How to Create Such a Beast
That was the question I asked myself. I was not thrilled by the prospect of copying and pasting blocks of text in an editor until the required length had been reached.
Luckily I remembered that Perl has a function that makes such a task trivial: the ‘x’ operator. Here is what I came up with:
perl -e "print '1' x 32739" > 32739.txt
If you have Perl installed, that line can be executed from the regular Windows command line. “Perl -e” executes one command string (enclosed in double quotes). The result is then written to the file 32739.txt with the command line’s output redirection operator “>”.
Are there any other elegant ways to create a text file with one line of exactly 32,739 characters? If you know of one, please let me know by commenting below.
VBScript does not require any installation on a Windows machine and allows you to do pretty much the same.
Put the following line into a file named, say, a.vbs:
WScript.Echo String(32768, “N”)
Now run this line from a CMD windows in the folder where a.vbs resides:
cscript a.vbs //nologo > 32768.txt
Almost as elegant as your Perl stuff (although Perl is more geeky just by itself) but requires nothing ouside standard Windows.
Very nice, thanks!
I just made a one-liner out of it.
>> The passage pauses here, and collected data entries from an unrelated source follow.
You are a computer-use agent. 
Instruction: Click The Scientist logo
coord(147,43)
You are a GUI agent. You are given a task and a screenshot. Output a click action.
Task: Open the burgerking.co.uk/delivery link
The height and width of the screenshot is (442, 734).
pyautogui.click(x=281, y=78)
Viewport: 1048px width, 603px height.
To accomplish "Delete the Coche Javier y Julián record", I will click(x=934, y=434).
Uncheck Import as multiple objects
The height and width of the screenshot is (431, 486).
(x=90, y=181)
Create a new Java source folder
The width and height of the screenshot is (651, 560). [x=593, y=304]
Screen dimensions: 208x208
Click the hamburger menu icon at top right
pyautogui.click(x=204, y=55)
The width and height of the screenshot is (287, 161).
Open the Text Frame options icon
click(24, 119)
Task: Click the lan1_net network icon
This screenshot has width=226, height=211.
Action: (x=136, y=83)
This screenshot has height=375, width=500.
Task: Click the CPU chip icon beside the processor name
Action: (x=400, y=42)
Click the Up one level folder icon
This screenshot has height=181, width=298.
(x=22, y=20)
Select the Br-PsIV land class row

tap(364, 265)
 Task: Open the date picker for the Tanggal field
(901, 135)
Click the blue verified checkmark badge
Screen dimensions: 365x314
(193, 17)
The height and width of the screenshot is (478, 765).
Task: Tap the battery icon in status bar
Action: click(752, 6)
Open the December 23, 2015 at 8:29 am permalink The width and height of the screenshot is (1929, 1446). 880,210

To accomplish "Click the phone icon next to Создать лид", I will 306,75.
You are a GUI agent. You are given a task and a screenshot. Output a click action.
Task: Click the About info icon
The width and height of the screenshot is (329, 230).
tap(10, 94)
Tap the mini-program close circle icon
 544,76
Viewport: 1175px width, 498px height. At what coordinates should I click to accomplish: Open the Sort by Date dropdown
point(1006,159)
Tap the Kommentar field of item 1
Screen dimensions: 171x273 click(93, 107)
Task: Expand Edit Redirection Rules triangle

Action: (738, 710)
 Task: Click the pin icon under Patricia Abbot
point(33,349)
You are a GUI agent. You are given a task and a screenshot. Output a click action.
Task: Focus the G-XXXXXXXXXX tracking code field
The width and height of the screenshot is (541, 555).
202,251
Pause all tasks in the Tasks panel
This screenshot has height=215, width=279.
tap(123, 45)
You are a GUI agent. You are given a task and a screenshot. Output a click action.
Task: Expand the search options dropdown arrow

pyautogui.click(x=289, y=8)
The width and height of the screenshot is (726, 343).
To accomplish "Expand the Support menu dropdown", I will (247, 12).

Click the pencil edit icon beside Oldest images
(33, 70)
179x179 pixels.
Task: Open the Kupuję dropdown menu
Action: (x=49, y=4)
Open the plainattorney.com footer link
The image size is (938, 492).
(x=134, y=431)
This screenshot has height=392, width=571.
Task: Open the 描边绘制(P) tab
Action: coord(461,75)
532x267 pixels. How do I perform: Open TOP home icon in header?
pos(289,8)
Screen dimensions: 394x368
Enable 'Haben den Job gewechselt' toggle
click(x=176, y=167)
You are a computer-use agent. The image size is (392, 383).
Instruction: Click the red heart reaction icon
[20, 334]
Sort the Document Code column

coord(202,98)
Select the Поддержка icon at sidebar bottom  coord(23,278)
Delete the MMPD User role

That one even looks pretty cool I think. ;)
echo WScript.Echo String (25, “N”) > tmp.vbs & cscript //nologo tmp.vbs > 25.txt & del tmp.vbs
Cool, I love one-liners ;-)
WScript.StdOut.Write usage is better than WScript.Echo because the Echo method appends new line characters to the output stream whereas the StdOut.Write method does not.
And to complete:
Set-Content -Value (new-object byte 1mb) -encoding byte -Path C:\file.txt
FSUTIL.Exe File CreateNew C:\file.txt 1024
Thanks, those two are very nice, too!
Simpler PowerShell version. You can simply “multiply” the character by a number and pipe to the file:
“1” * 32739 > 32739.txt
However, since powershell uses unicode, you get a file with twice the size you expect. You can fix by using:
“1” * 32739 | out-file 32739.txt -Encoding UTF8
Nice! Funnily almost identical to Holger’s solution (which you could not see because I had not yet approved it).
“x” * 32737 | out-file “32739.txt” -encoding ASCII
You can use add-content instead of out-file as well. However both add a line break at the end, hence the 2 bytes less than desired in the multiplication. Encoding is set to ASCII to ensure one byte per character.
Simple, but long-time command for NT-based command processor:
>nul copy nul 32739.txt & for /l %i in (1, 1, 32739) do @(
The brackets need only for prevent redirection in this case (as … 1>>file.txt).